MILAN (Reuters Life!) - Anxious consumers may be keeping a tight grip on their wallets but designers at Milan's furniture fair are hopeful their sleek creations will be welcomed into homes worldwide despite the downturn.
Showing pieces from the weird to the chic, the fair -- which calls itself "an antidote to the credit crunch" -- is hosting some 2,700 companies from around the world. Designers are parading decors like a fan that doubles as a small table, regal beds and wacky chairs.
"We are realists. We are not crying but we are responding to the crisis by working on production, offering high quality," said Manlio Armellini, chief executive of fair organizer Cosmit.
"2009 begun at quite a low level, there are signs of a small recovery ... Consumers are worried about the crisis but they more and more are wanting to redecorate parts of their home."
Sales of discretionary items such as furniture have been hit as spending slows. Italy's wood furnishings industry saw a steeper than expected 5.6 percent fall in sales last year to 37.5 billion euros ($49.43 billion), according to Cosmit.

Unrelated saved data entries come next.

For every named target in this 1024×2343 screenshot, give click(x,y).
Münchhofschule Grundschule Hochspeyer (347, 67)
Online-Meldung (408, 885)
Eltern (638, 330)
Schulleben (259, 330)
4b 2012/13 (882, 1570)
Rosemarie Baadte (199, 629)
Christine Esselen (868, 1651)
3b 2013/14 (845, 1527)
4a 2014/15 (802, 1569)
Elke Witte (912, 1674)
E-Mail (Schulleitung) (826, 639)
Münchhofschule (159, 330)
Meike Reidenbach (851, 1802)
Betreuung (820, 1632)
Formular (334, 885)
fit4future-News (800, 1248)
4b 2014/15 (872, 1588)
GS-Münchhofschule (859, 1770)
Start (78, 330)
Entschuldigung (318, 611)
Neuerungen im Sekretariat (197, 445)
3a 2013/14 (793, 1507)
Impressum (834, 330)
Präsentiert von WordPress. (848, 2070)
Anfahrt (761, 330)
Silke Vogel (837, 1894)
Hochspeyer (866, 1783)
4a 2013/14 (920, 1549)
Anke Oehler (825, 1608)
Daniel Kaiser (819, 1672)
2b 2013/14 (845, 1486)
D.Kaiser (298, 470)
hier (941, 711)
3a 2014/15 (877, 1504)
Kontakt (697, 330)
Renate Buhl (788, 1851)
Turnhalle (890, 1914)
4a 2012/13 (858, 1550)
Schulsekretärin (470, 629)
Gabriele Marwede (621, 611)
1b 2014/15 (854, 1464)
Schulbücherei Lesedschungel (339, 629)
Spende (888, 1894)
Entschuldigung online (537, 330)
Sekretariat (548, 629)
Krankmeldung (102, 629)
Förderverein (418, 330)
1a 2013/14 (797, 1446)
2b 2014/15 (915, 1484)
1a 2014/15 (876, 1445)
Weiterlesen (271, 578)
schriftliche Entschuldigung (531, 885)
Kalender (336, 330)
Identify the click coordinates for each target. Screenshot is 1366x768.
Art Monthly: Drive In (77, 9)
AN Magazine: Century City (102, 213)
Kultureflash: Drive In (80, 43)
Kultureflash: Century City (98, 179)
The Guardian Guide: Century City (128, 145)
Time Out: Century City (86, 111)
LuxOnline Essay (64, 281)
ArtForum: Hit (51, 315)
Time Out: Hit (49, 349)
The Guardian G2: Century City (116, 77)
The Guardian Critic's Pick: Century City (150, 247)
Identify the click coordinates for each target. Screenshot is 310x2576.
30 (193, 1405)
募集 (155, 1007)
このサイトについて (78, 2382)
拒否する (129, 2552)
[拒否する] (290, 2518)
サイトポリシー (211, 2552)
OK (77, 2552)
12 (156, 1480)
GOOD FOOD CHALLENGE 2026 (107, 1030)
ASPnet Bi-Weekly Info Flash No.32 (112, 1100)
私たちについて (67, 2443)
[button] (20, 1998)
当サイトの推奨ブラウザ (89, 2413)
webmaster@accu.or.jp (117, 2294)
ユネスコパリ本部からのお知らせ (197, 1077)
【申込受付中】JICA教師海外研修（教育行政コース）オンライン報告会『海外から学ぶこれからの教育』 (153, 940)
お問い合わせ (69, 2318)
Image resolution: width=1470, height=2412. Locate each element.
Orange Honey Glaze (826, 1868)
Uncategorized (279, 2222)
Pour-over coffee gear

Armellini said he could not give a forecast for the year but said the sector needed to work on exports, which fell 1.7 percent last year to just under 12 billion euros.
Milan, Italy's business capital, has been transformed during the fair as thousands of exhibitors, retailers, designers and reporters descend to see the latest in design. Organizers expect more than 300,000 people to visit the April 22-27 event.
Hopeful that contacts with interested viewers will transform into business, those exhibiting say the key to succeeding in the recession is creativity. "Innovation is right," said Luca Carlo Radice of sleek furniture designer Radice.
Claudio Luti, head of plastic chairmaker Kartell, said: "You need to concentrate, go ahead, invest ... don't act defeated."
Kartell celebrates its 60th birthday this year and new items include a "Ghost Buster" night table and "Fleur de November," a table with a central leg formed of six colored "petals."
With the economy hard enough for established firms, it can be even harder for young designers, who this year presented items such as a seat made out of paper rolls, a table that had ceramic teapots as a stand and a bamboo CD rack.
"It is difficult but it is also a moment to look at what the future of design is," Andrew Peerless, part of a group from the School of the Art Institute of Chicago, who presented a collection entitled "Objects for the age of Obama."
Their designs included a stool made of up belted newspapers -- with picture of U.S. President Barack Obama -- a wall notepad with a clock for a to-do list and a desk with a see-through table to enforce discipline.
Fashion houses have also put up their own displays this week and have not trimmed on the luxury.
Versace focused on crystal, used with a "wet platinum" finishing technique to give a chaise longue and lamp a luminous mirrored effect. "Of course we're not thinking of going backwards," Chief Executive Giancarlo Di Risio told Reuters when asked about the tough economic environment.
Its home design division closed 2008 with turnover of 75.9 million euros, up 9.3 percent.
At Giorgio Armani, designers sought a sensual line with lizard skin teamed with other materials for a sofa, chaise longue or writing table. Textiles were rich, liquid metal was applied for varnishings and curves replaced sharp edges.
Armani Casa recorded a retail turnover of more than 40 million euros last year, up 10 percent from the previous year.
It plans to open six new sale spaces this year, including a flagship store in Chengdu, China.